REPUBLIKA.CO.ID, WELLINGTON -- Rancangan Undang-undang tentang persenjataan senapan serbu dan senapan gaya militer di Selandia Baru melewati pembahasan yang ketiga kalinya. Larangan penggunaan berbagai senapan akan menjadi hukum kurang dari sebulan lagi lantaran adanya pembantaian yang terjadi di dua masjid di Christchurch.
Dilansir dari Stuff, di parlemen pada Rabu (10/4) malam kemarin waktu setempat, anggota parlemen dari semua unsur politik memberikan suara mendukung larangan persenjataan api.
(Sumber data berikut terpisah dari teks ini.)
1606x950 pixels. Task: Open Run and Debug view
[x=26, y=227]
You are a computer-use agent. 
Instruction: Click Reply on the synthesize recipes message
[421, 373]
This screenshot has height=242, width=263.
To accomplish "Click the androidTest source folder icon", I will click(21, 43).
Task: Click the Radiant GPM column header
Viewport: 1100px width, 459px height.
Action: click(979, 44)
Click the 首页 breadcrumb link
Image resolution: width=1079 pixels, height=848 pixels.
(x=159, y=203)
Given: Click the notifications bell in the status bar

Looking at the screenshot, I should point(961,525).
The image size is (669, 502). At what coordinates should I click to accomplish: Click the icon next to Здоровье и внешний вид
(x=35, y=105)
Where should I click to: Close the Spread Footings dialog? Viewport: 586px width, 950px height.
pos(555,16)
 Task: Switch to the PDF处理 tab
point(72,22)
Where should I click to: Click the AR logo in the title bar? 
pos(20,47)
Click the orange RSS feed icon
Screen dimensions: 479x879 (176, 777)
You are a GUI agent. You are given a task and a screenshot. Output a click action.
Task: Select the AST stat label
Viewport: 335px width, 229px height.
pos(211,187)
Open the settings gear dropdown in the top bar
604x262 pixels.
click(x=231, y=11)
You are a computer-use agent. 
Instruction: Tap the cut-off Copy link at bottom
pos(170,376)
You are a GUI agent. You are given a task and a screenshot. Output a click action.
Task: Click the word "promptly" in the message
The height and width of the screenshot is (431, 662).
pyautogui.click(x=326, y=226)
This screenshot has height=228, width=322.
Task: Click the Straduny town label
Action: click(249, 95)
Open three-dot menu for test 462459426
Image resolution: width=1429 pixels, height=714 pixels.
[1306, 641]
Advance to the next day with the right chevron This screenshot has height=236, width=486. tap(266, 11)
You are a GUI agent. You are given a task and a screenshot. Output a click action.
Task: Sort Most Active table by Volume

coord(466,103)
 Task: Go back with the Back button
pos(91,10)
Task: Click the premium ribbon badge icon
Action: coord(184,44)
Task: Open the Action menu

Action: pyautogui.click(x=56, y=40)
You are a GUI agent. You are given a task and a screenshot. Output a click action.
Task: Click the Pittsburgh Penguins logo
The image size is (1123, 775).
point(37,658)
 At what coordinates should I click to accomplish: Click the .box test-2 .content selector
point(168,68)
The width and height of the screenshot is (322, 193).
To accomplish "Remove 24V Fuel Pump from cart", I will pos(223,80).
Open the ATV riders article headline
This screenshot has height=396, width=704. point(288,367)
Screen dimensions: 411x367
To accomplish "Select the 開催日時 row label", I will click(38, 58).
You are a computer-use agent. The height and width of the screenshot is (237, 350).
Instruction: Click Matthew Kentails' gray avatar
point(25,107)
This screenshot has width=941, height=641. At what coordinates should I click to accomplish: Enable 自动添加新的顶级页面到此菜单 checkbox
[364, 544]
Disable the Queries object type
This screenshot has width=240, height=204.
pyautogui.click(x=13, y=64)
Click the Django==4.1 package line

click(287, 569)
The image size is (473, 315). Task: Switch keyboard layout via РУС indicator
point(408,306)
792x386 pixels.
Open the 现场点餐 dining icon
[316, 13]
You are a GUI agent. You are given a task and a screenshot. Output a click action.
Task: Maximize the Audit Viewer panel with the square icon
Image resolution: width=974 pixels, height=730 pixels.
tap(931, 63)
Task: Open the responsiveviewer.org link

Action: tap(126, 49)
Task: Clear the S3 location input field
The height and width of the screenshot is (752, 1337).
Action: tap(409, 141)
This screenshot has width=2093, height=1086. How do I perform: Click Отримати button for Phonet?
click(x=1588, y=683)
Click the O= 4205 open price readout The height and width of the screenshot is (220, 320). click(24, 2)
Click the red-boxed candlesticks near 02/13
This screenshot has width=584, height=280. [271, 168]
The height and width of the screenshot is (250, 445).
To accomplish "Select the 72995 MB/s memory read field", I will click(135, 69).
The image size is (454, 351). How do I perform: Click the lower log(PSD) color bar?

Aturan tersebut, yang membutuhkan Persetujuan Kerajaan, akan menjadi hukum pada akhir pekan ini dan hal itu berarti akan ada larangan terhadap semua senjata semi-otomatis dan gaya militer, seperti yang digunakan selama serangan teroris Christchurch yang menewaskan 50 dan melukai puluhan lainnya.
Di parlemen pada Rabu malam saat itu, Kepala Kepolisian Stuart Nash kerap mengingatkan orang-orang masih banyak orang yang menderita akibat serangan 15 Maret itu. Ada keluarga dan teman-teman yang merawat 14 orang yang masih terbaring di ranjang rumah sakit untuk pulih dari luka tembak dan cedera lainnya.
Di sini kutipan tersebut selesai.